OBS Alumni was established in 2012 as a volunteer network for former OBS participants. The group has participated in community service and environmental initiatives in partnership with organisations including community development councils, schools and charitable organisations.

==Facilities==
===Pulau Ubin Camp 1 & 2===
When Outward Bound first started in 1967, its facilities were spartan. Currently, OBS has two campuses at Pulau Ubin.

Using up approximately 9 hectares of land, some of the climbing facilities are the Peak Ascent Tower, inverse and tripod towers, Vertical Challenge Activities, The Indiana, rock climbing walls, and non-height activities such as the Tunnelling and Caving system. Other facilities include teaching rooms and a 25-metre swimming pool for kayaking.
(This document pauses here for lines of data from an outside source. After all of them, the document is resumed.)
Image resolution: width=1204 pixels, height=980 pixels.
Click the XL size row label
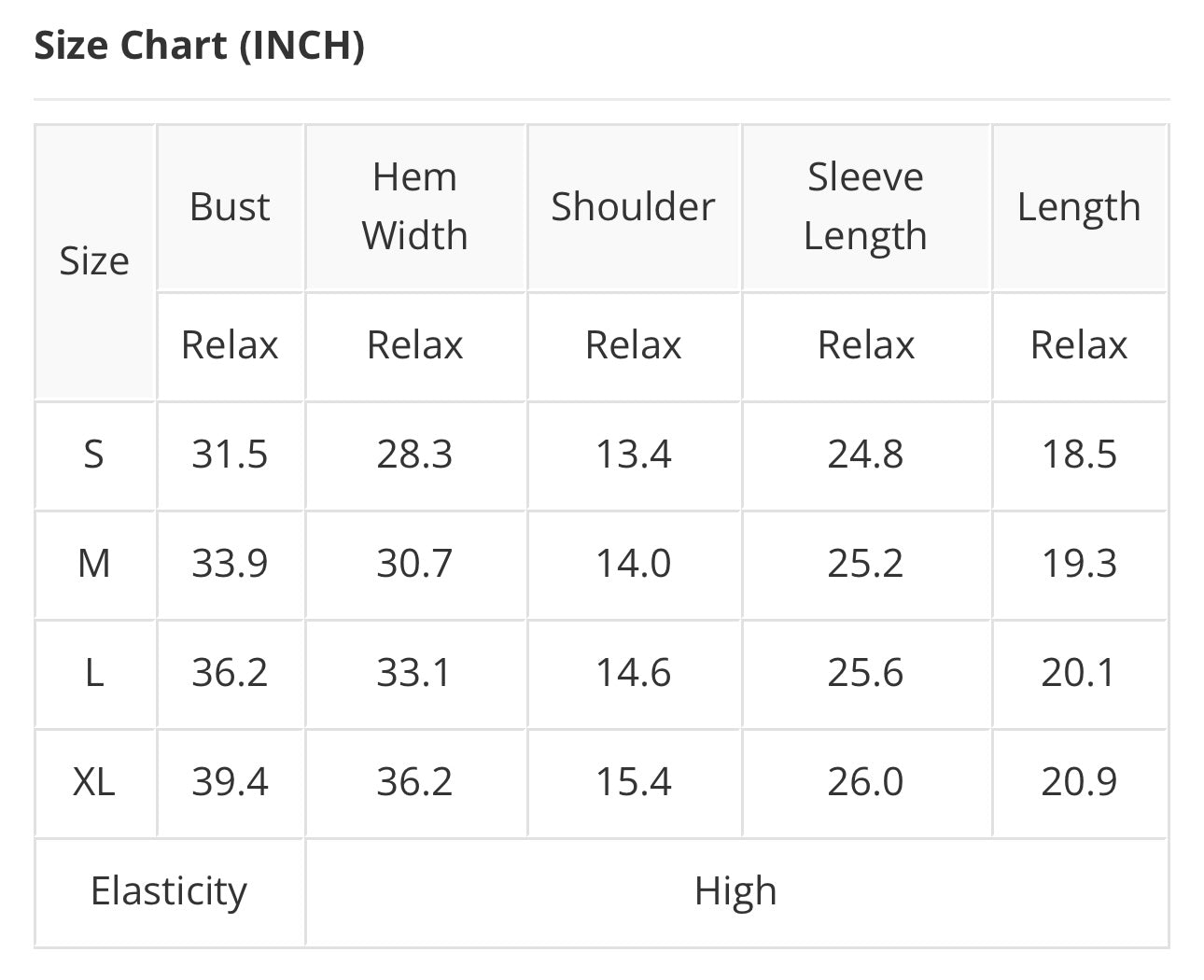[x=94, y=782]
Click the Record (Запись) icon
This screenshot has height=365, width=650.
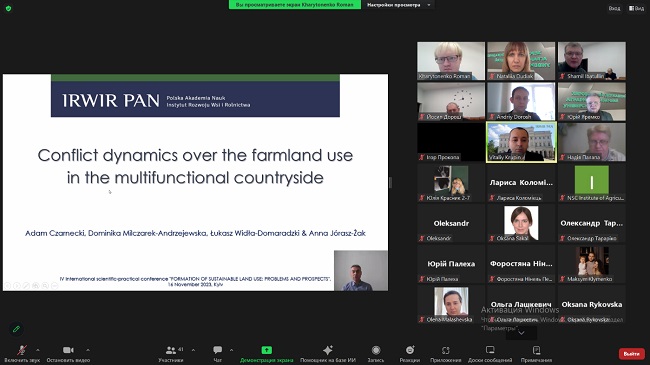[x=376, y=350]
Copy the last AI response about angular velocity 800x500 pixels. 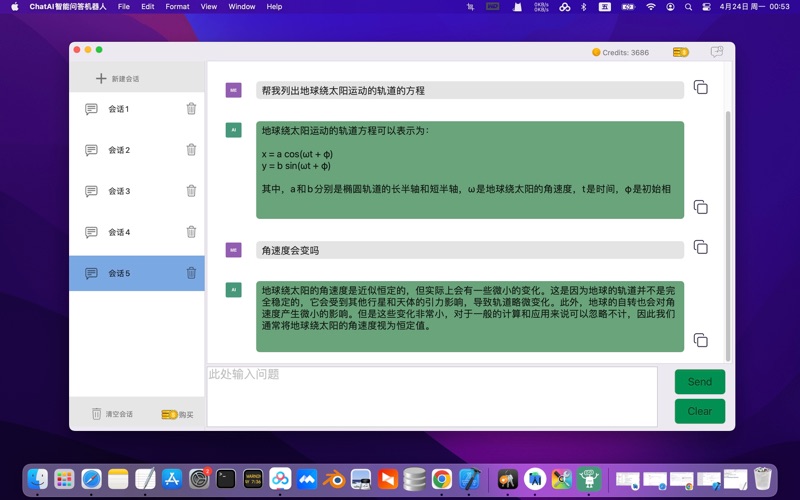pos(700,340)
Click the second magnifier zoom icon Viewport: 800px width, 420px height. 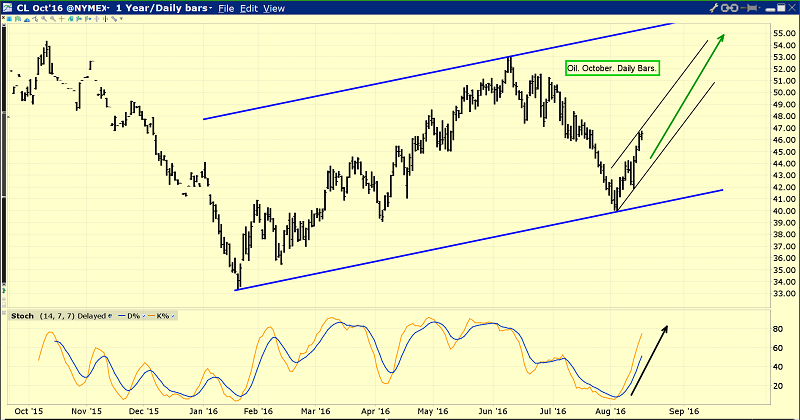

The Pulau Ubin campus is located at two locations, with Camp 1 being larger than Camp 2. Depending on the course, Residential or Mobile, the campers either stay in the dormitories provided on campus or in tents on the centre's ground respectively.

===OBS@Coney===
A new campus is being developed on the eastern part of Coney Island in Punggol as part of the National Outdoor Adventure Education Masterplan. The project was first announced in 2016 and was originally scheduled for completion by 2021. Construction later faced delays due to the COVID-19 pandemic before works commenced in 2021.
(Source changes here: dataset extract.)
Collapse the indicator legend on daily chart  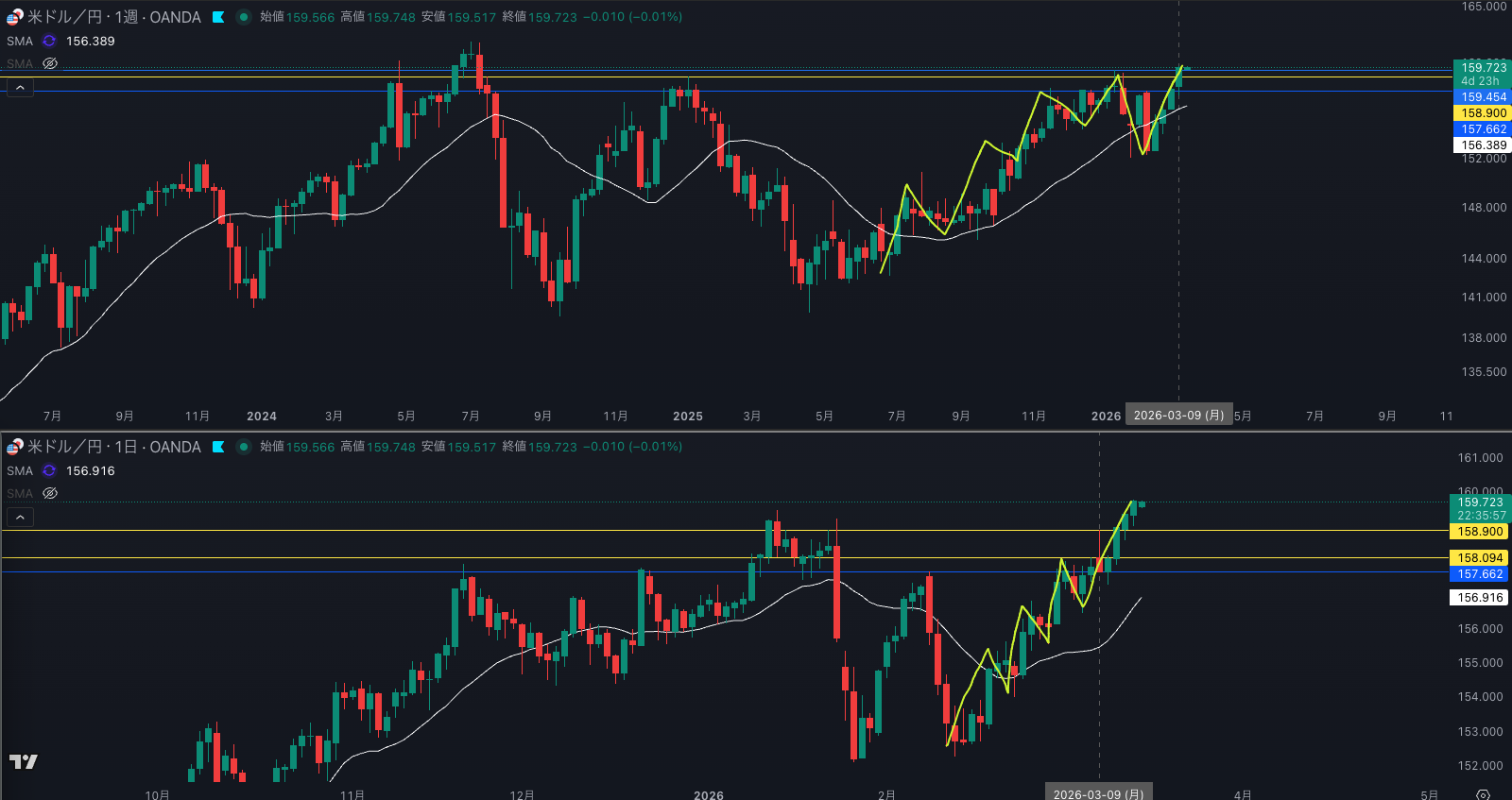(20, 518)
The campus is scheduled to officially open in the second half of 2026. Upon completion, it will become OBS' third campus after Pulau Ubin and East Coast, and is intended to support the expansion of the Ministry of Education's MOE-OBS Challenge programme to all Secondary 3 students in Singapore by 2030.

The development includes advanced ropes courses, integrated climbing systems and other outdoor team-based challenge facilities. The low-rise campus was designed to blend with Coney Island's natural environment and received the Building and Construction Authority's Green Mark Platinum Super Low Energy certification.